El auto en lugar de la carreta es una sustitución específica de V8. Pero depende de otra más amplia. En los años 80 al menos una cosa es notable: la ciudad es todavía el referente que asigna sentido a todos los espacios pero las utopías rurales se terminan y como consecuencia lógica la representación de los interiores se hace más compleja.  Algunas canciones muy exitosas de Celeste Carballo son las excepciones posibles. “Es la vida que me alcanza” y “Querido Coronel Pringles”, de su primer disco, Me vuelvo cada día más loca, pueden ser vistas como el epílogo del folk. Son además canciones complementarias. La primera expone una situación clásica: la del que debe a la ciudad el triunfo de su arte y por lo tanto un presente venturoso pero sufre el recuerdo de aquello que ha debido abandonar para conseguirlos. Sin campo, la única protección es la casa, que se obtiene gracias a las canciones que se venden en la ciudad pero existen gracias a ese pasado rural donde residen la infancia y la inocencia. Ese tiempo puede rememorarse pero su secreto es irrecuperable. Lo ha guardado el animal de la última y realmente afortunada estrofa: “Sufro como loca si me acuerdo del campo / cuando iba a la escuela con mi amigo a caballo / yo tenía un petiso que era viejo y mañero / a veces le cantaba cosas que hoy no me acuerdo”. 
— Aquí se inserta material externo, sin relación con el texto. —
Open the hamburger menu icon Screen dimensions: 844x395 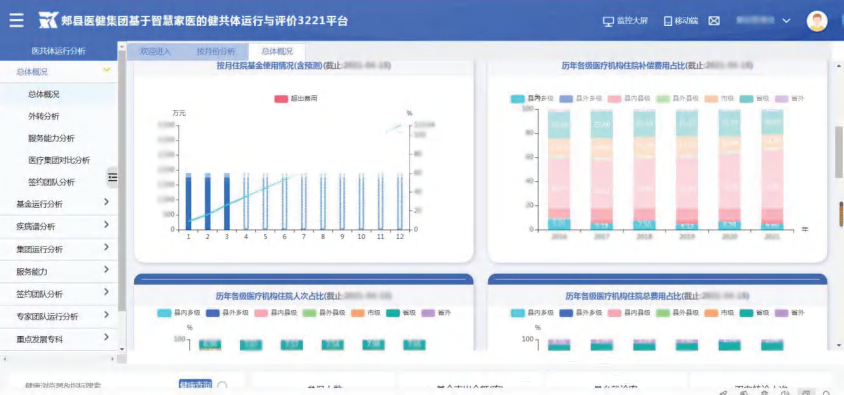tap(17, 20)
En “Querido Coronel Pringles” Carballo narra el deseo del retorno. La canción comienza en la mañana, igual que “Es la vida que me alcanza”. Pero esta vez no hay mate, plantas que regar y una terraza sino la ruta que lleva de nuevo al origen. La peregrina carga lo que la ciudad quita o compra - la vida y la música - y recibe en la cara y en el alma el viento frío que la purifica y sella el pasaje de un mundo a otro. De un lado queda la ciudad y del otro esperan el campo y la canción que una vez hallada cerrará toda herida o contradicción. Como es costumbre, el espacio rural es arcádico. Carballo canta el amor de la tierra y hace un inventario de sus imágenes, olores y (sobre todo) sonidos. Como los chimangos, los teros y las ranas, también la lluvia, la sequía y el viento son música de la naturaleza, de manera que a pesar de ser incorporados en su catálogo de cosas campestres los riesgos del trabajo rural se integran en una totalidad armónica. Esa armonía de alcances cósmicos es el campo, es la música en general y es también la canción que en “Es la vida que me alcanza” había sido guardada en los oídos del caballo.